Dataset entries:
------------------------------------------------

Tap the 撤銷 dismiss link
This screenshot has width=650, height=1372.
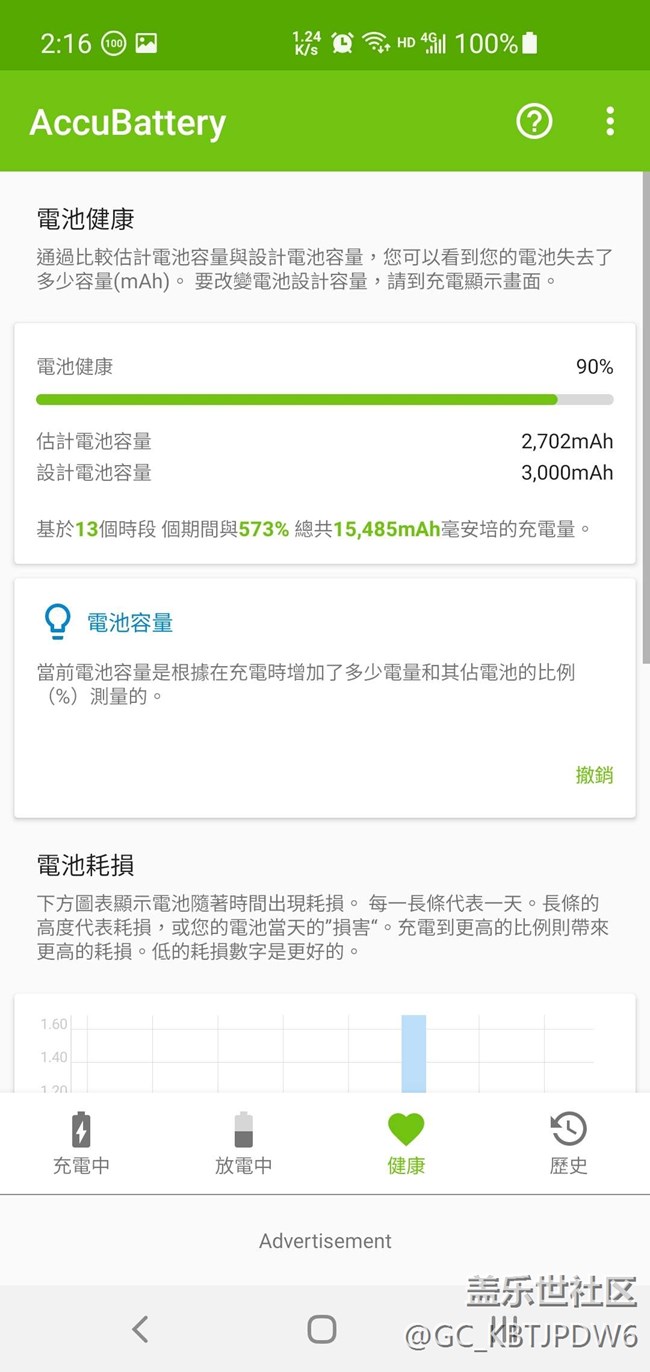tap(594, 775)
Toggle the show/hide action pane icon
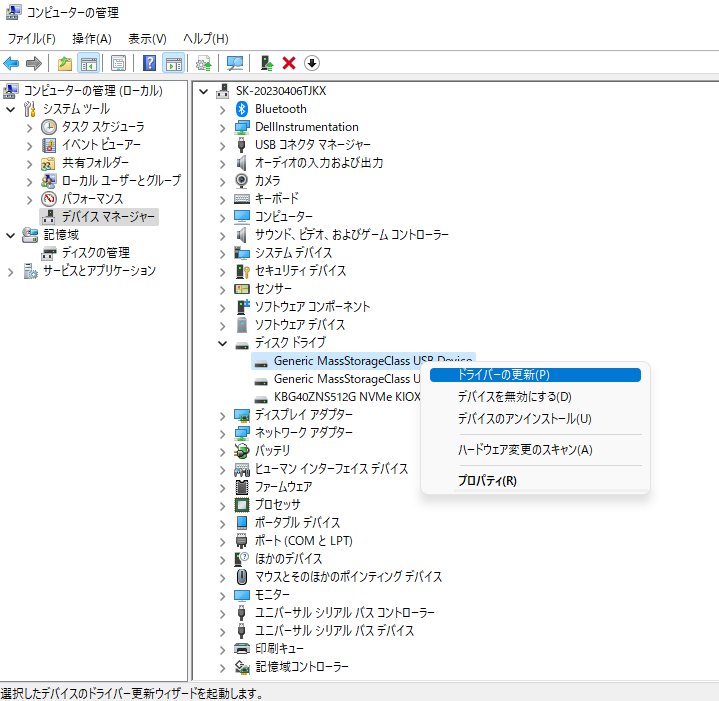 tap(173, 63)
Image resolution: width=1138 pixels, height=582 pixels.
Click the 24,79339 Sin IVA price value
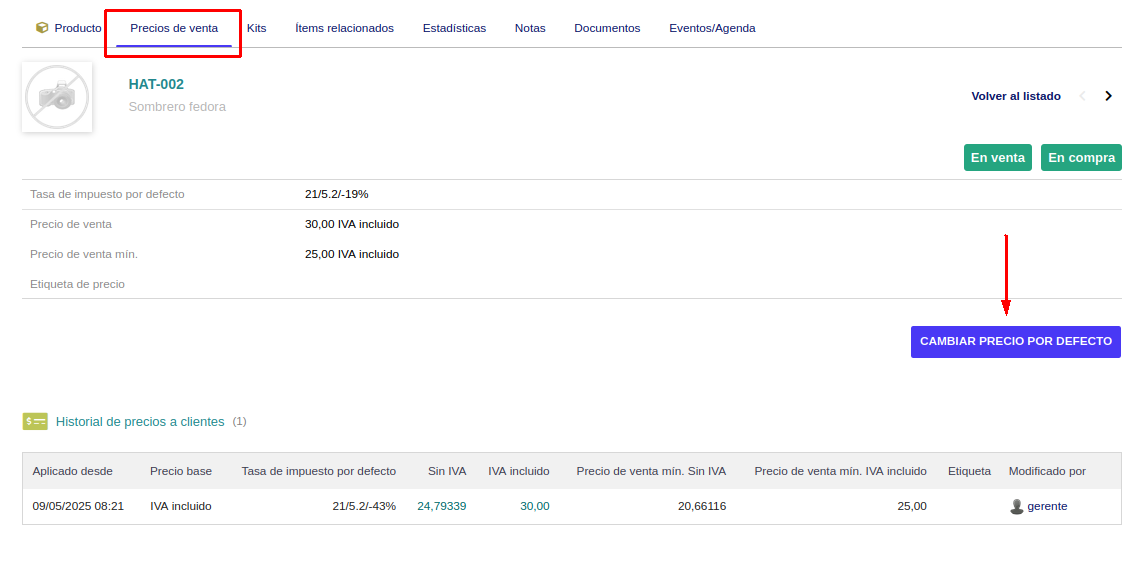click(x=441, y=506)
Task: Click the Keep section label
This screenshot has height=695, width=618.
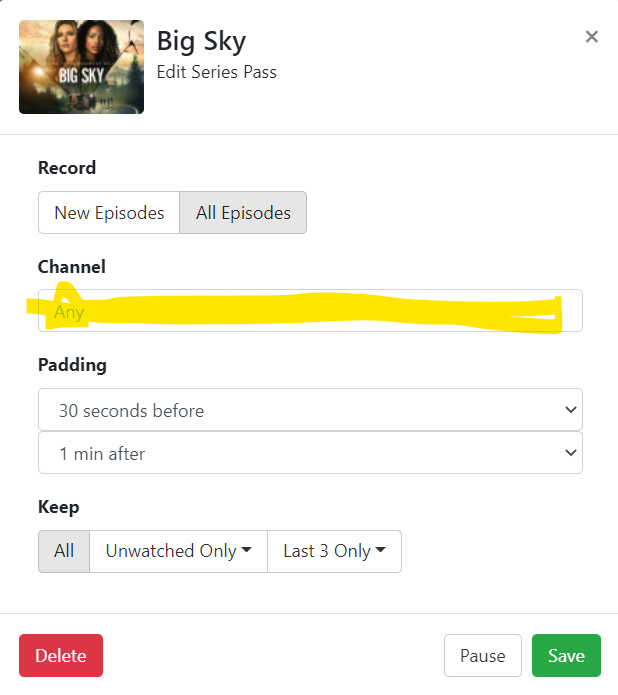Action: click(58, 507)
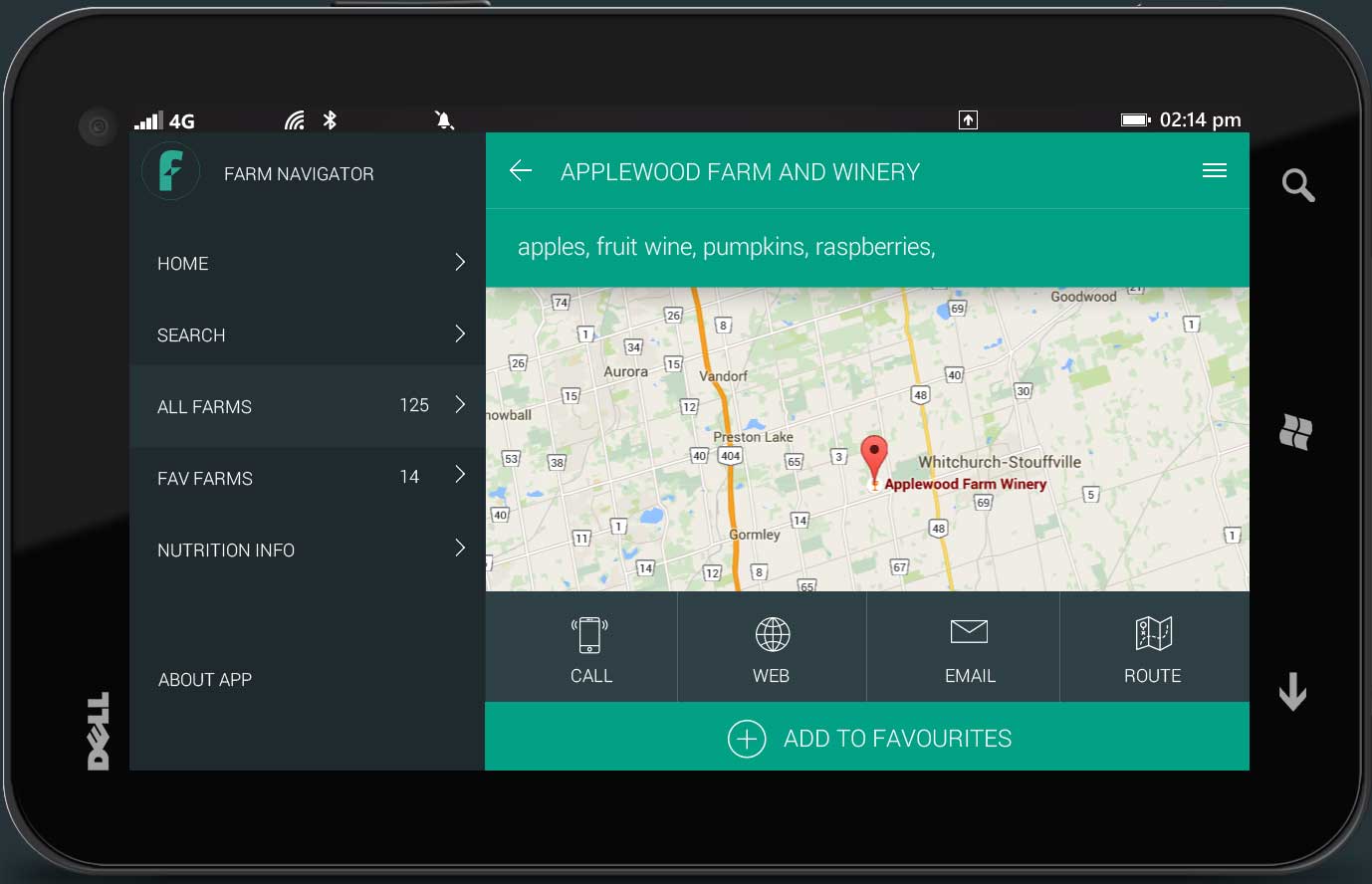Tap the Bluetooth status icon

330,120
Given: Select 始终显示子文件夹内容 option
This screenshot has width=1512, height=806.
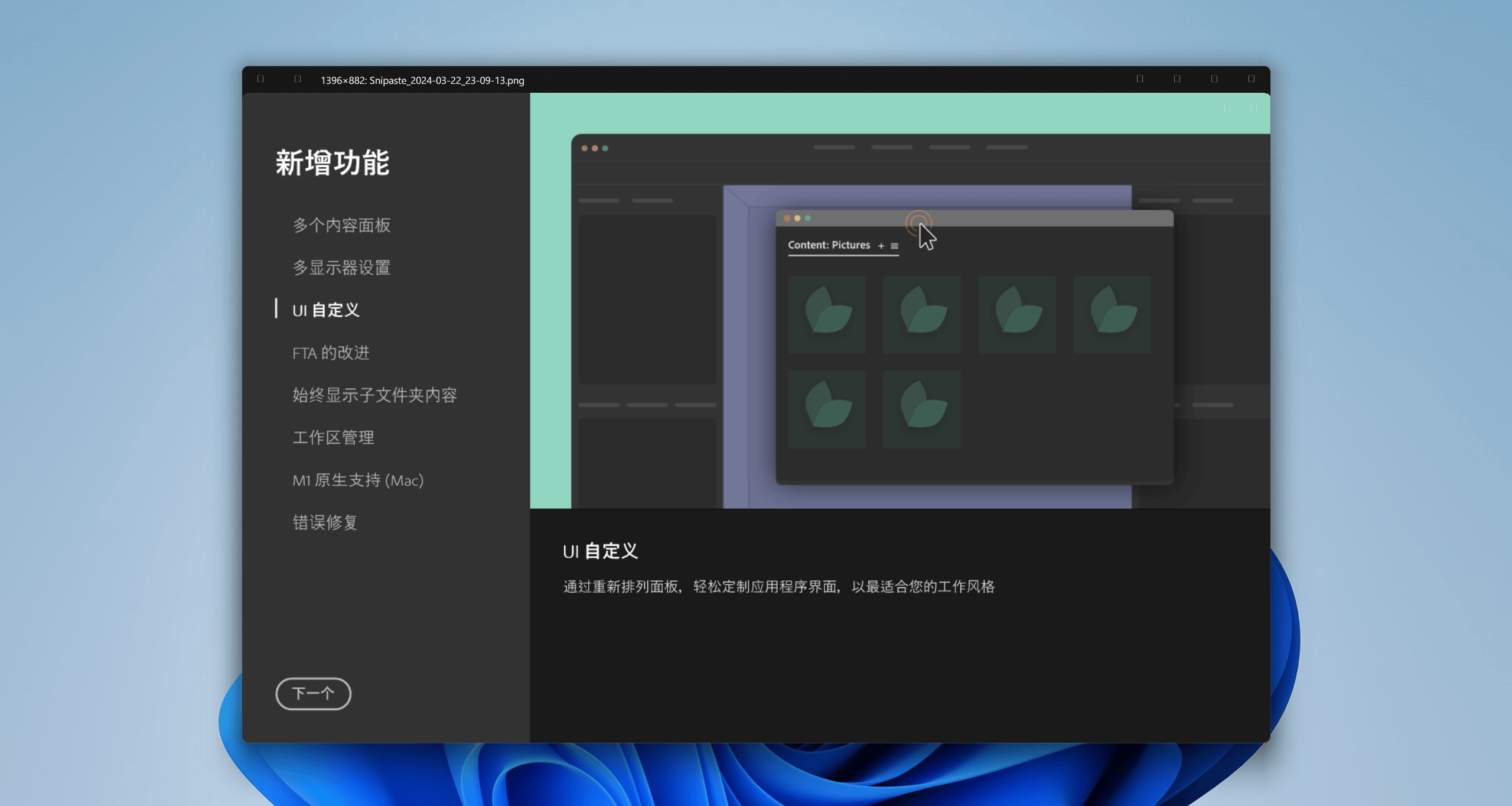Looking at the screenshot, I should click(374, 394).
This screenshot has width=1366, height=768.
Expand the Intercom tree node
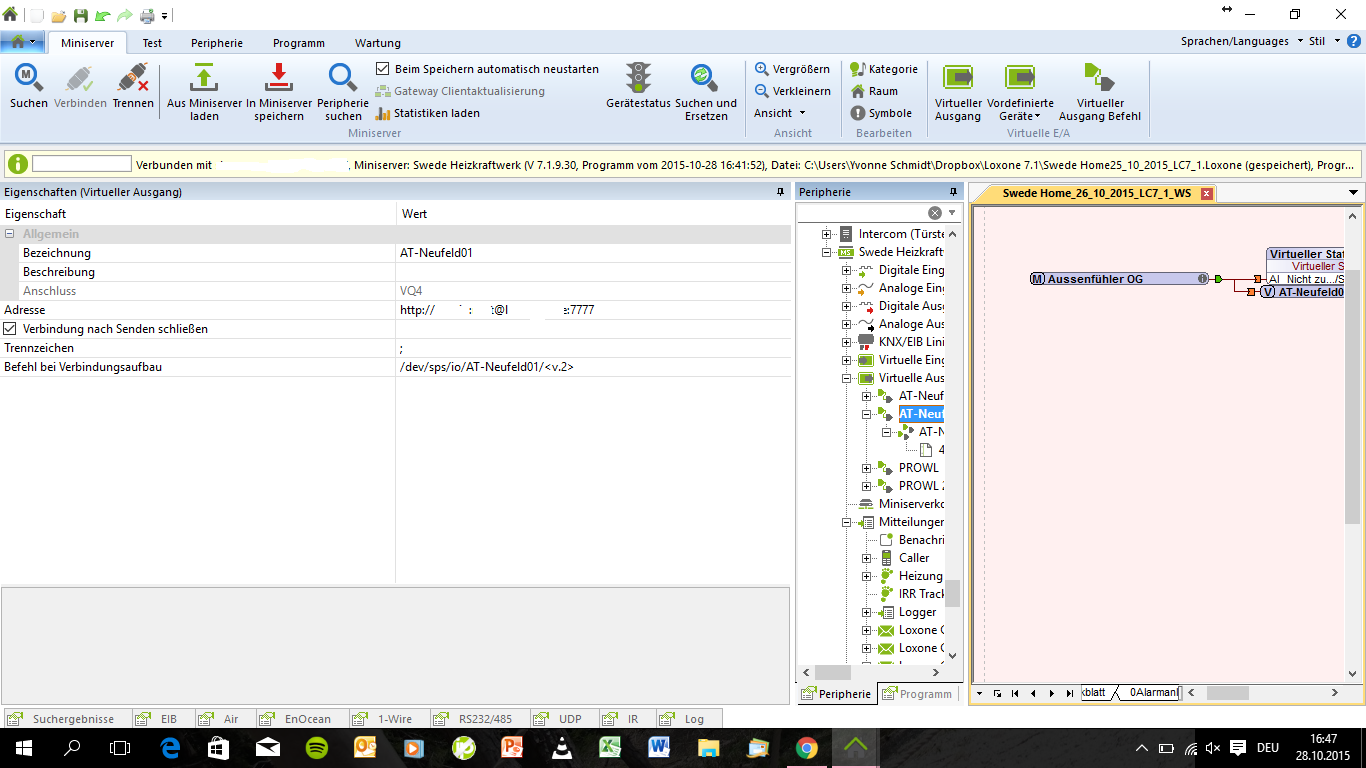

------------------------------------------------

ACTIVITY = Without the pictures, restate all the entries above exactly.

RESPONSE =
Tap the 撤銷 dismiss link
This screenshot has width=650, height=1372.
tap(594, 775)
Toggle the show/hide action pane icon
 tap(173, 63)
Image resolution: width=1138 pixels, height=582 pixels.
Click the 24,79339 Sin IVA price value
click(x=441, y=506)
Task: Click the Keep section label
This screenshot has height=695, width=618.
Action: click(58, 507)
Tap the Bluetooth status icon

330,120
Given: Select 始终显示子文件夹内容 option
This screenshot has width=1512, height=806.
Looking at the screenshot, I should click(374, 394).
This screenshot has width=1366, height=768.
Expand the Intercom tree node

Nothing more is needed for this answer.